Abstract

Missing data is a common occurrence in survey-based research studies. However, the issue of missing data in Management Information Systems (MIS) literature has been overlooked, unlike the case in other disciplines such as Psychology, Marketing, Statistics, and Operations Management. The aim of this paper is to narrow this gap in the MIS field by investigating how MIS researchers address issues of missing data. This paper briefly outlines the causes of missing data in survey-based research as well as the common remedial techniques available to researchers. The paper also reviews how the common statistical software programs namely PASW (SPSS), SAS, LISREL, AMOS, EQS, and PLS handle missing data.

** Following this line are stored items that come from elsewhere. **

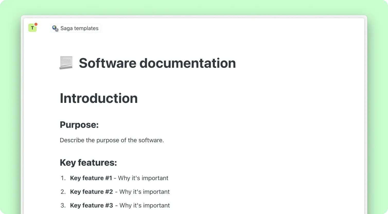Click 'Why it's important' in second list item
The width and height of the screenshot is (388, 214).
pyautogui.click(x=144, y=192)
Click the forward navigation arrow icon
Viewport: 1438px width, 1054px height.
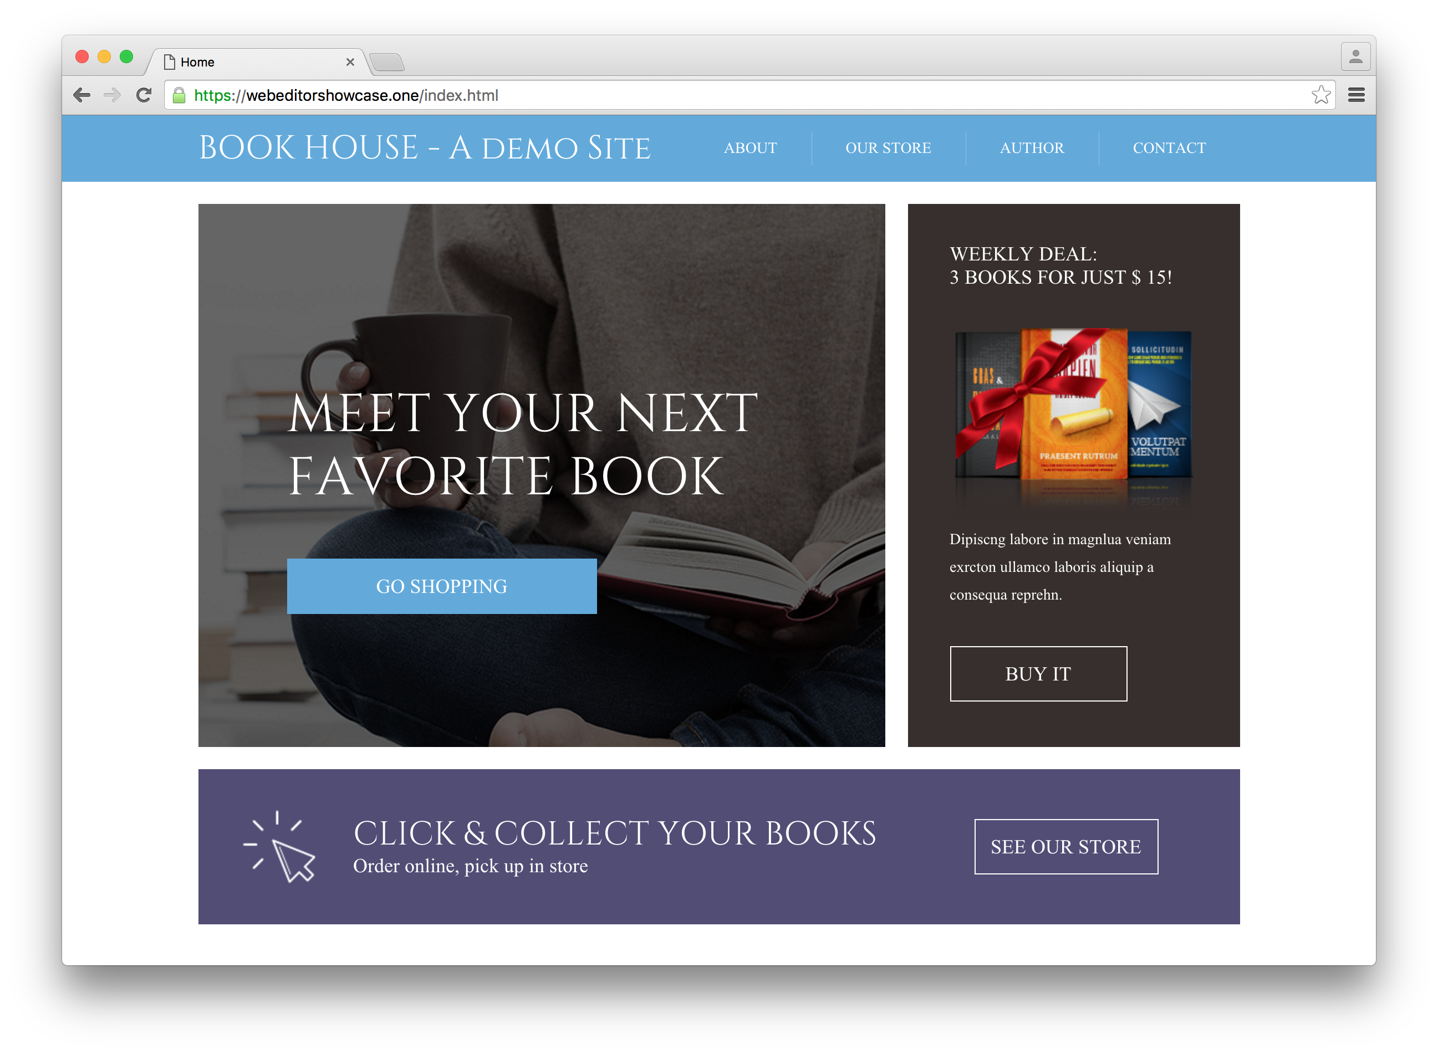pyautogui.click(x=112, y=95)
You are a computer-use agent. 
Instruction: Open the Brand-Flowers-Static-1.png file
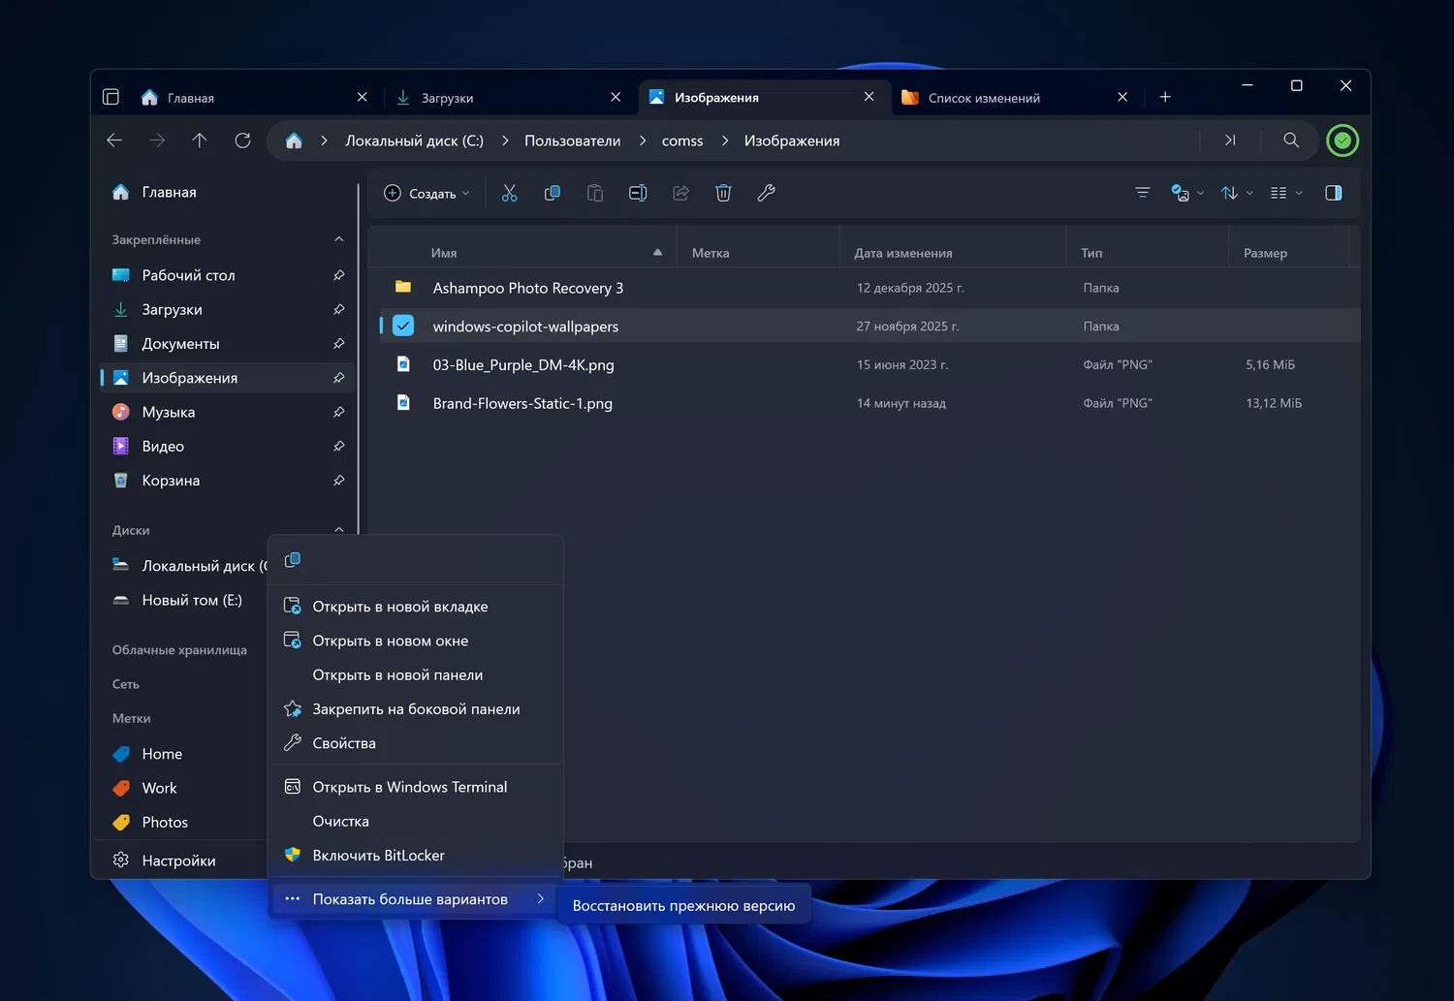[x=522, y=403]
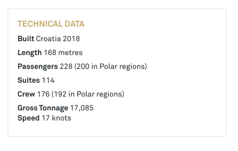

It summarizes the common missing data remedial techniques and procedures and outlines how the presence of missing data affect sample size, statistical power, parameter estimates, ability to cope with different missing data patterns, and ease of implementation. Following that is a review of 749 survey-based research articles published between 1990 and 2010 in nine mainstream MIS Journals. The results reveal that researchers rarely report, explicitly, the presence or treatment of missing data and that when they do – they tend to use the least accurate techniques of listwise and pairwise deletion. The research concludes with recommendations that include a call for editorial policies that encourage the reporting of missing data, the reporting of the chosen missing data treatment techniques as well as the justifications for the techniques adopted by the researchers. The authors assert, based on the research, that following these recommendations will affect the rigor and quality of MIS survey-based research.